An important aspect of a language used for Big Data is the ability to identify data.
The hierarchical nature of the sections makes it so that each section and each value in a context can be identified through a path.
Each section object can be identified either with an index (count) with respect to its parent. For example the third section_single_configuration_calculation in the second section_run would have local index 2 or 2l (l=local, and index starts at 0). An index (count) with respect to the containing context can also be used, so the previous section object would have index 8c (c=context) if the first section_run has 6 section_single_configuration_calculation.
Thus the following paths
section_run/1l/section_single_configuration_calculation/2l section_run/1/section_single_configuration_calculation/2 section_run/1c/section_single_configuration_calculation/8c
are different ways to refer to the same section object.
Clearly one can also refer to single value energy_total by adding
/energy_total/8c to the previous paths: one can construct the paths to identify related information.
With a unique identifier for the context (NOMAD Gid), and a path to identify any sub element, we can refer to any piece of data in a fully context free way, that does not depend on where and how it is stored. This is a very important property: no matter how the data is stored, in memory, Database or any file format we have a clear way to identify it and also the related data.

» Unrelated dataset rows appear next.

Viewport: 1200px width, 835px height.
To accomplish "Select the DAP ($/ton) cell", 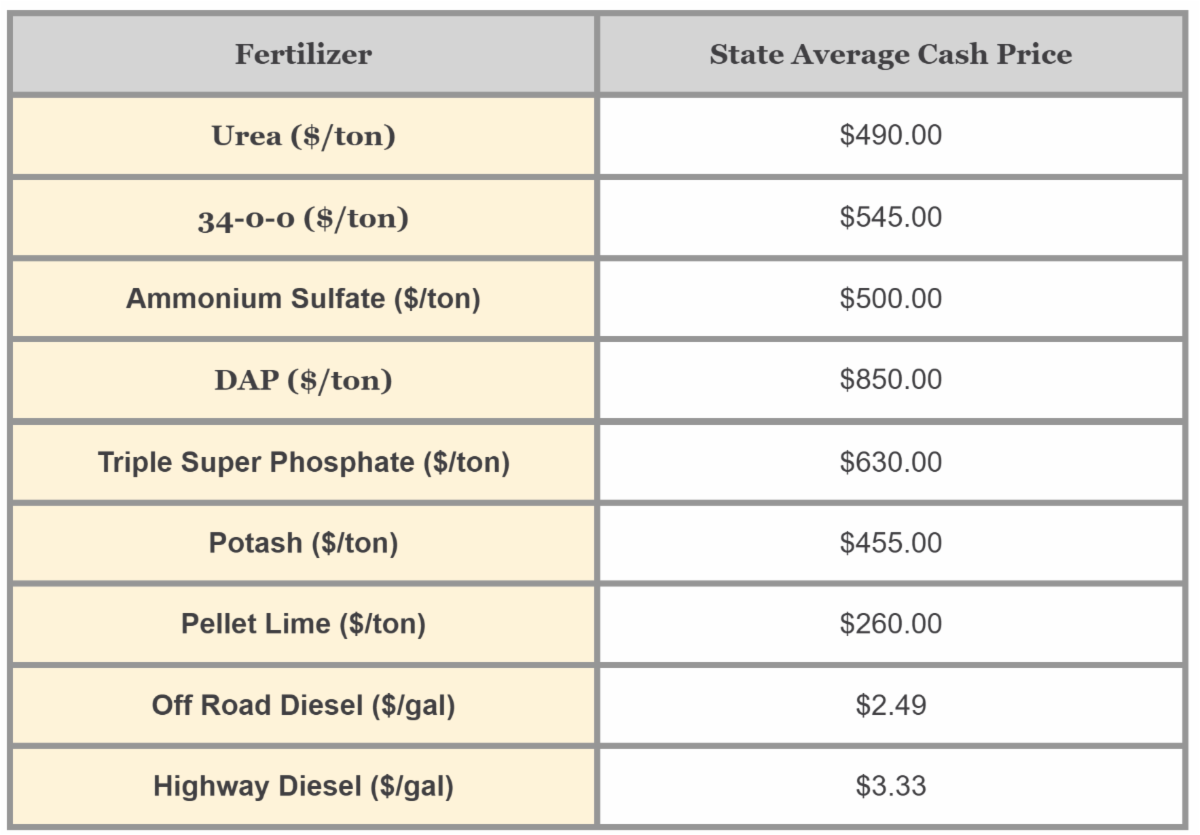I will coord(303,380).
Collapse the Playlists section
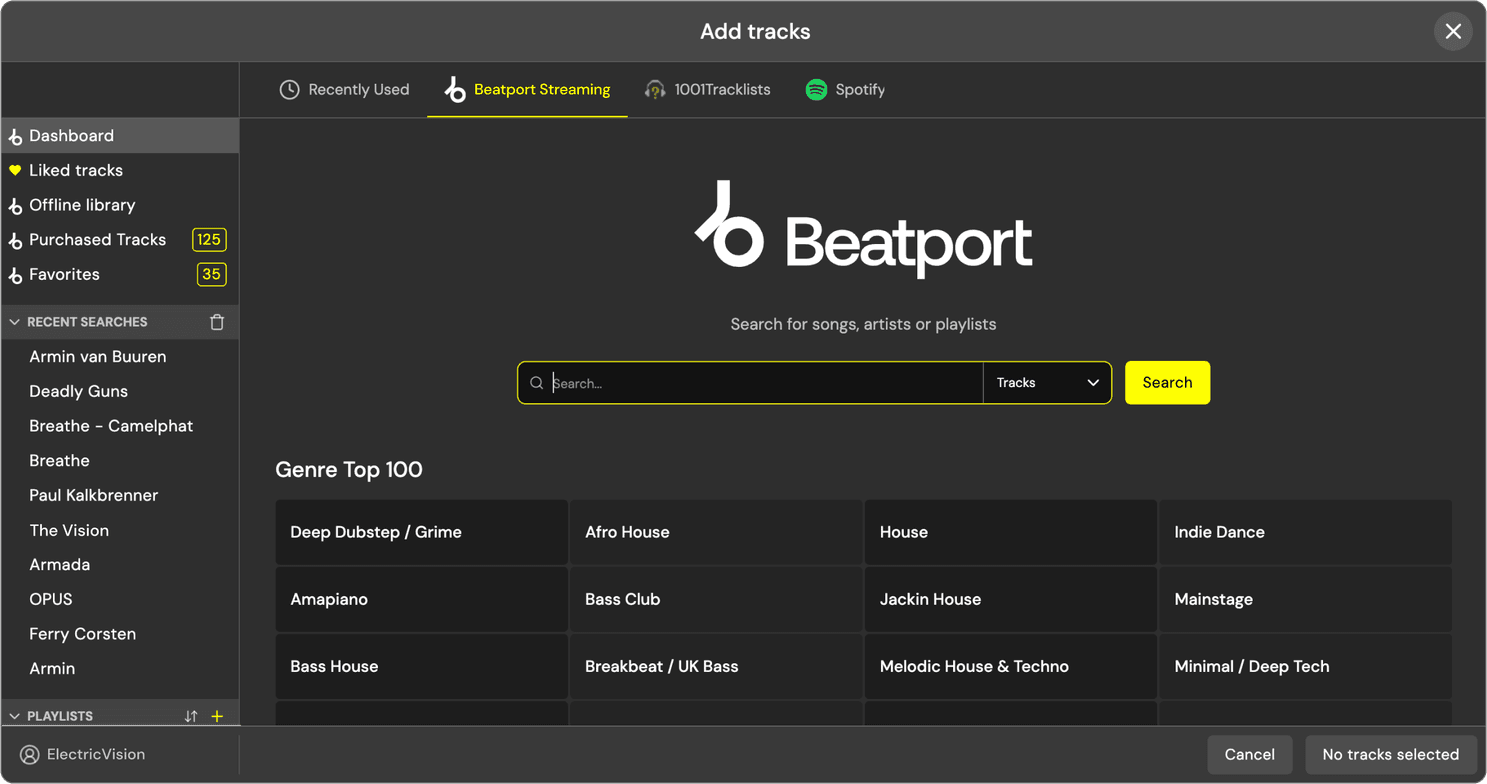1487x784 pixels. tap(13, 716)
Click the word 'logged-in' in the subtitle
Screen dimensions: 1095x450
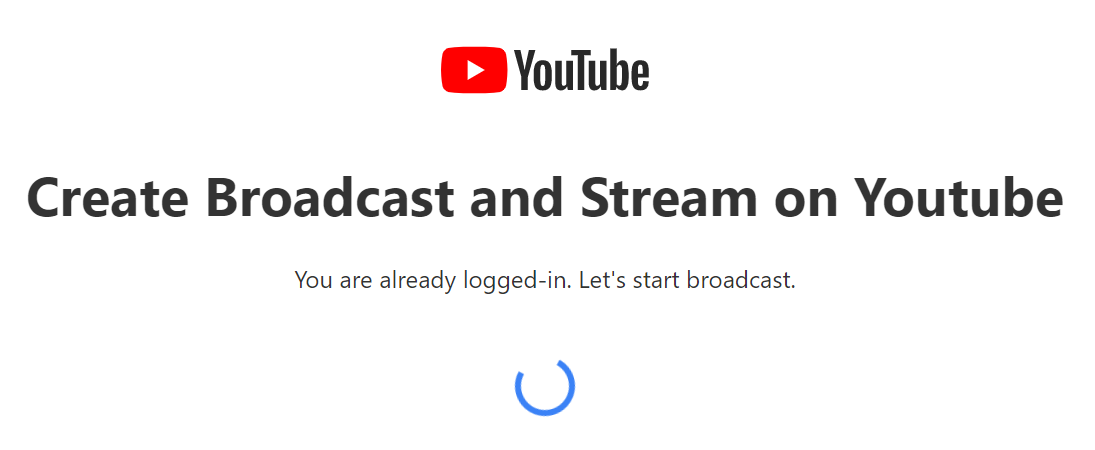(515, 282)
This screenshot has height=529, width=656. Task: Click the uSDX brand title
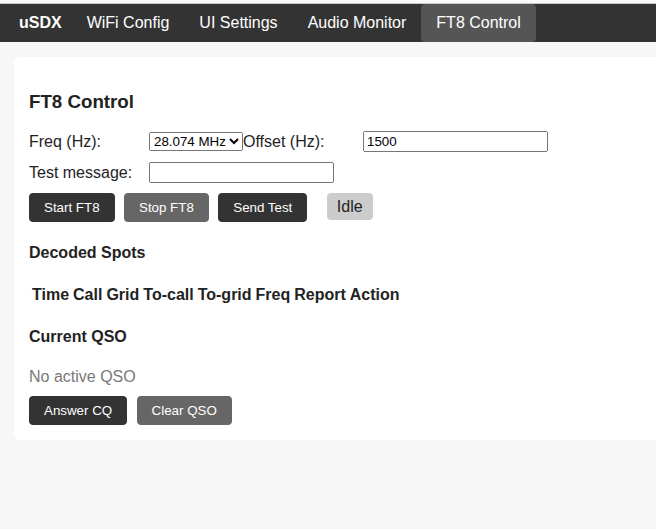[x=40, y=22]
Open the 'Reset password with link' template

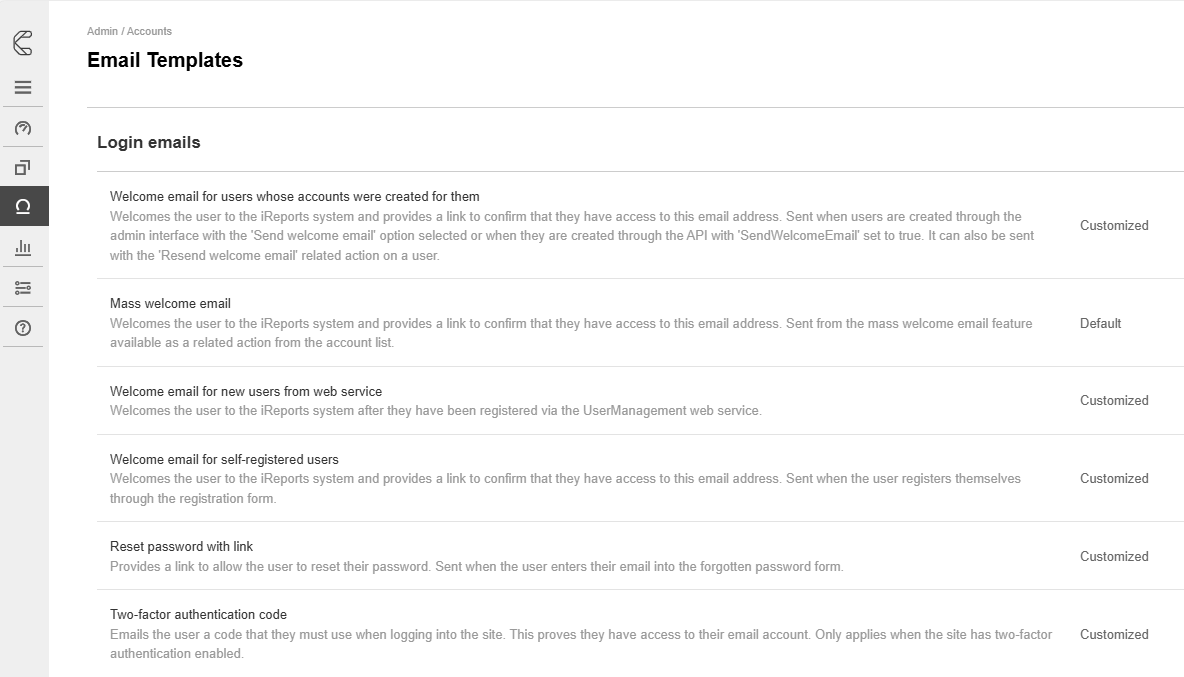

A NOMAD URI is a URI rfc3986 that starts with the prefix
nmd://, and consists of one or more context identifiers (for nested contexts that are fully listed), optionally followed by a path.
The exact meaning of the path depends on the type of the context, and for contexts referring to the parsed and normalized data (starting with either S or N) in which data is organized with the NOMAD meta info, URIs use the paths and identifiers as described previously:
We are evaluating a formal registration as defined in rfc4395.